Réponse du Ministre : 

La réforme doit être déposée et discutée, je ne peux donc vous dire maintenant quel sera la résultat de la réforme. L’ouvrage doit encore être mis sur le métier en 2026. Je vous ai donné quelques lignes directrices, notamment concernant la nécessité de passer à une intervention qui serait forfaitaire et non plus liée à un statut, afin de toucher davantage de personnes qui n’ont actuellement pas recours au tarif social. Je vous ai répondu avec les directives qui sont aujourd’hui sur la table.

Ma réplique : 

C’est déjà un peu plus clair. En tant que ministre, rien ne vous empêche de vous exprimer à titre personnel sur vos intentions, comme le font d’autres collègues dans d’autres dossiers. N’hésitez pas à nous faire part des options que vous mettez sur la table, quitte à ce que le résultat de la négociation ne soit pas celui escompté. N’ayez pas peur de nous !

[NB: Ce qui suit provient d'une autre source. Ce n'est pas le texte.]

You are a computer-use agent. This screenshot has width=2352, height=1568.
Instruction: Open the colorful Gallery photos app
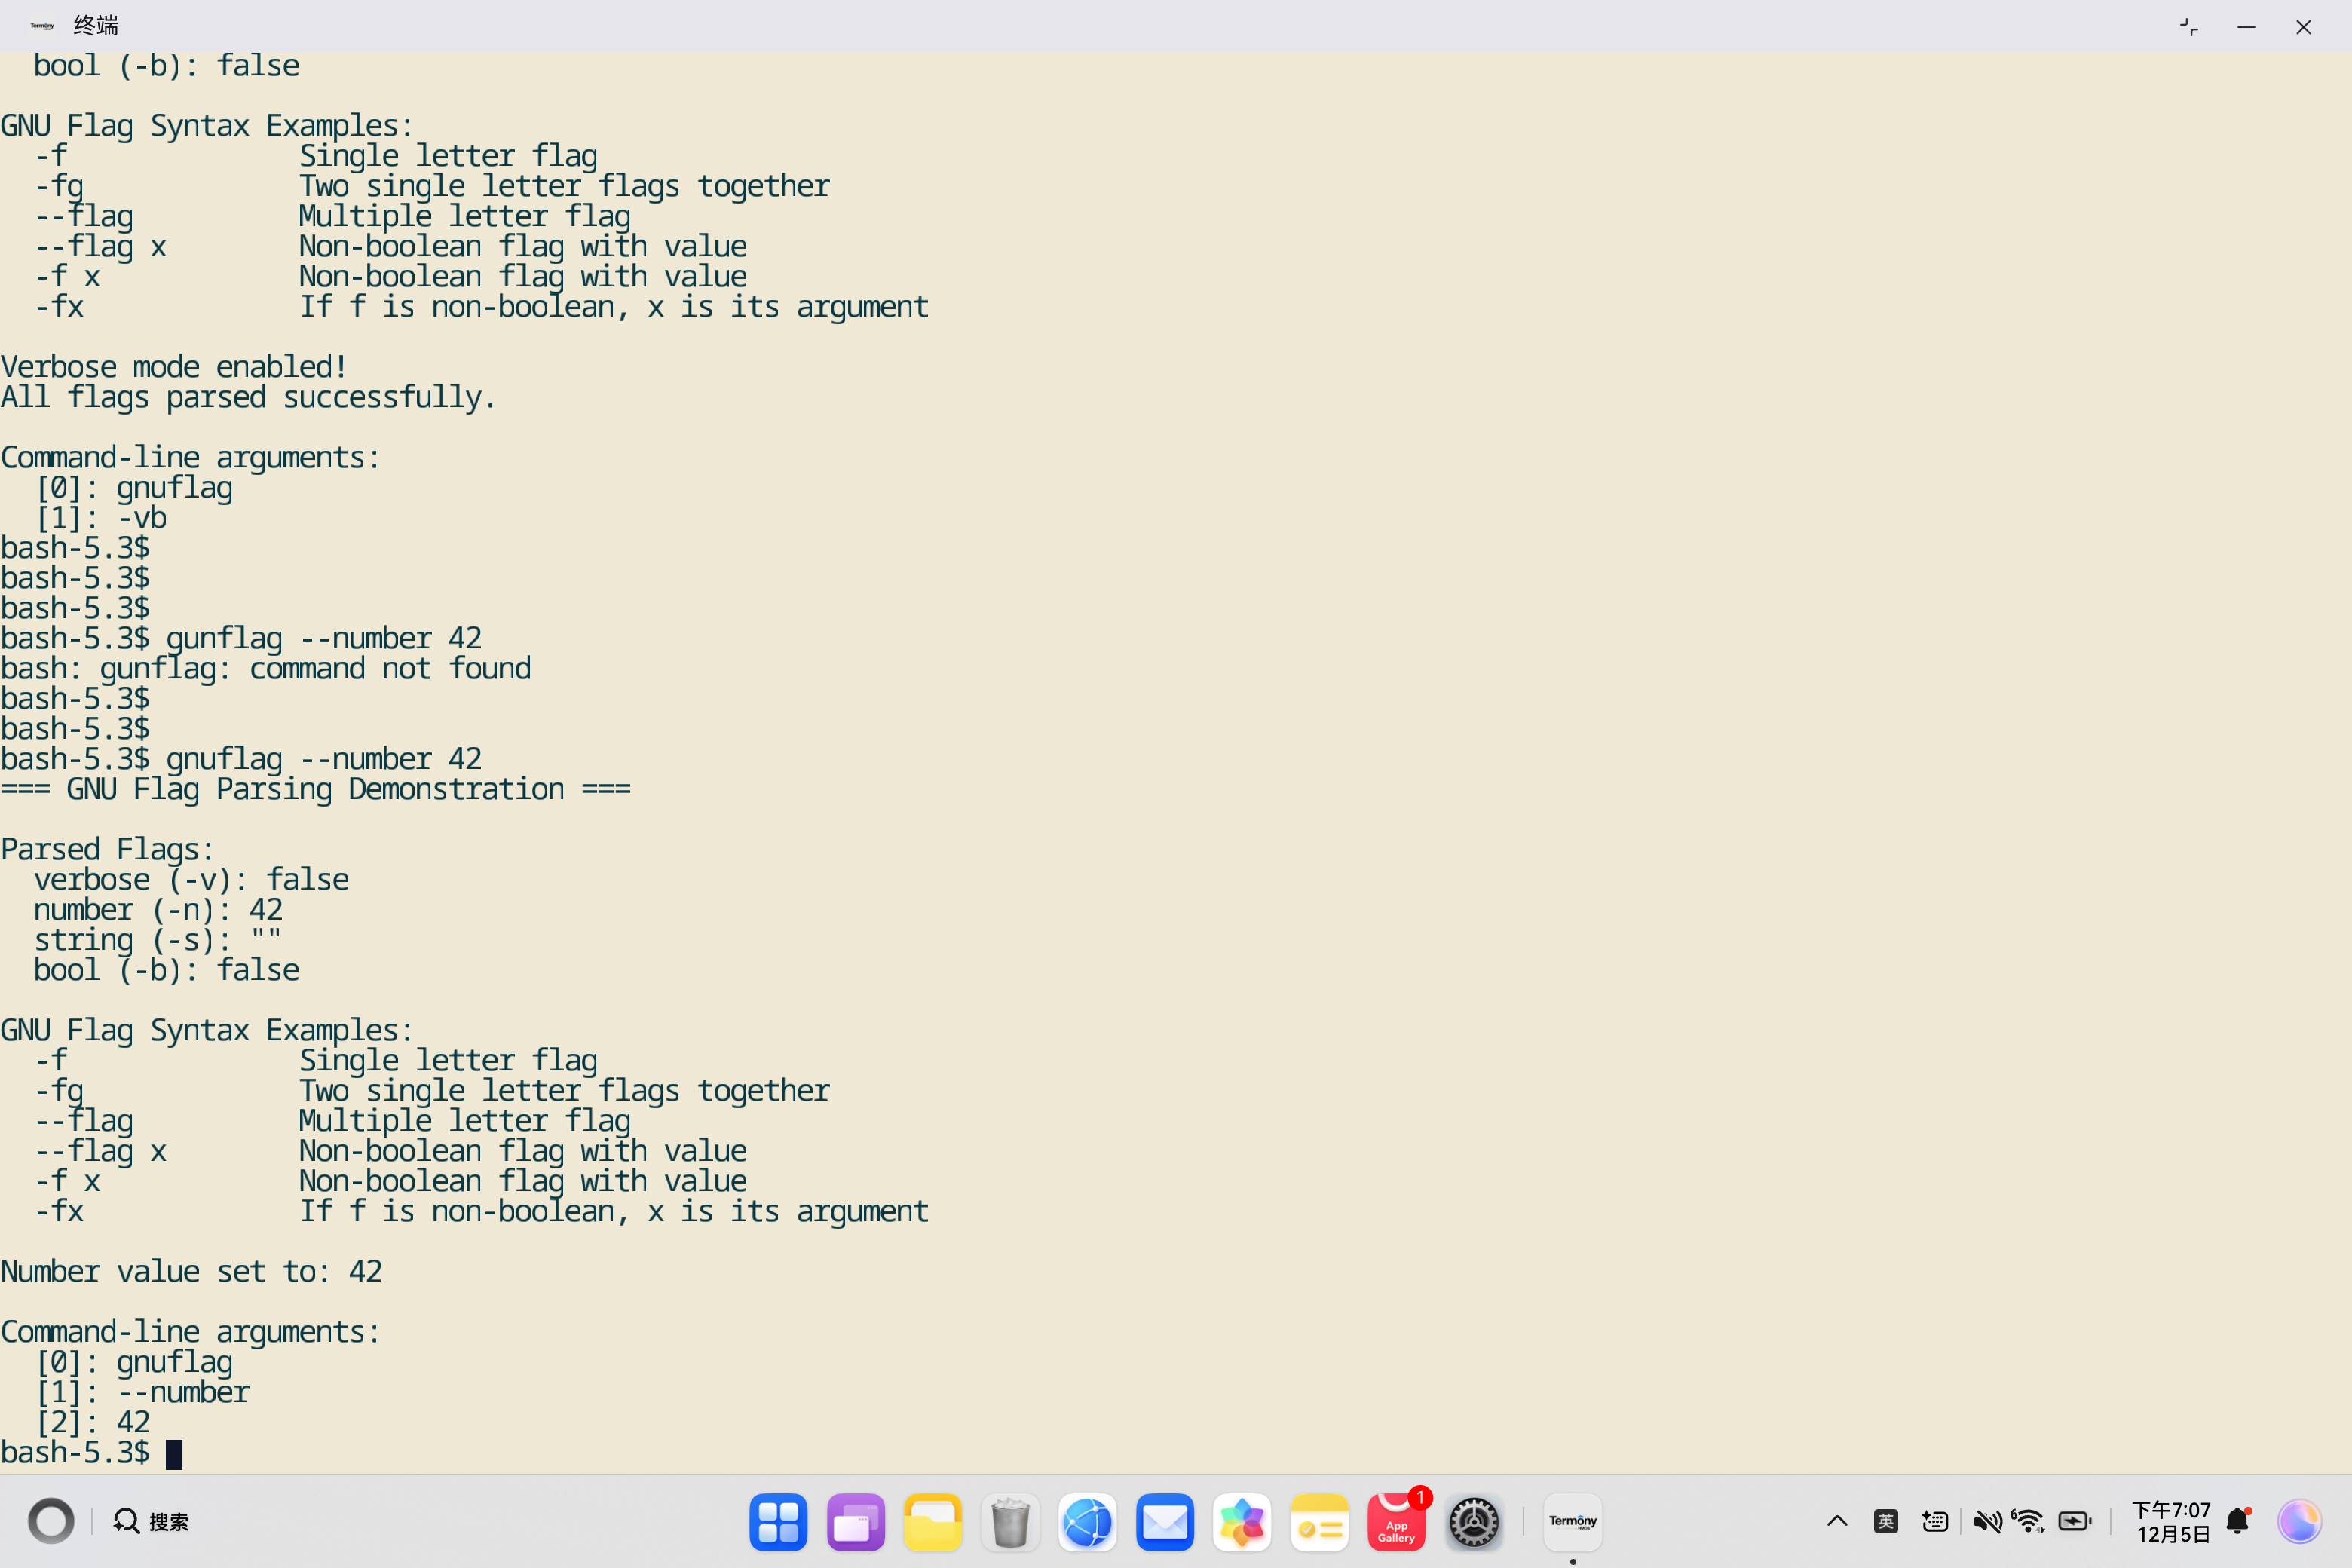click(x=1242, y=1522)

Pourquoi ? Je ne vois pas du tout le problème ! 

Vous parlez des travailleurs pauvres, c’est intéressant, d’autant que je suis davantage active en commission des Affaires sociales où certains de vos collègues ont du mal à reconnaître qu’il y a des travailleurs pauvres en Belgique. Je vous rejoins donc, et de plus en plus d’études démontrent aussi l’existence d’un nombre croissant de travailleurs pauvres en Belgique. Cela ne devrait pas exister, et le gouvernement actuel doit ouvrir les yeux par rapport à ce phénomène. Il doit avant tout agir afin que chaque personne qui travaille dans ce pays ait accès à un revenu digne.

Vous parliez d’un lien avec la politique des prix. C’est évident. Il est donc temps d’investir pour s’assurer que les prix de l’énergie restent accessibles. Mais d’après ce que je comprends des éléments de réponse que vous avez donnés à ce stade, nous aurons une extension très large du tarif social. En effet, s’il faut étendre l’accès au tarif social à toutes les personnes qui en ont réellement besoin, dont les travailleurs pauvres, vu les plans de ce gouvernement en matière d’emploi, nous nous dirigeons vers une augmentation exponentielle du recours à cette intervention. C’est à la fois une bonne nouvelle pour les personnes qui y ont droit, mais une mauvaise nouvelle parce qu’on voudrait que cette politique ne soit pas nécessaire, et qu’il n’y ait pas de personnes pauvres tout court.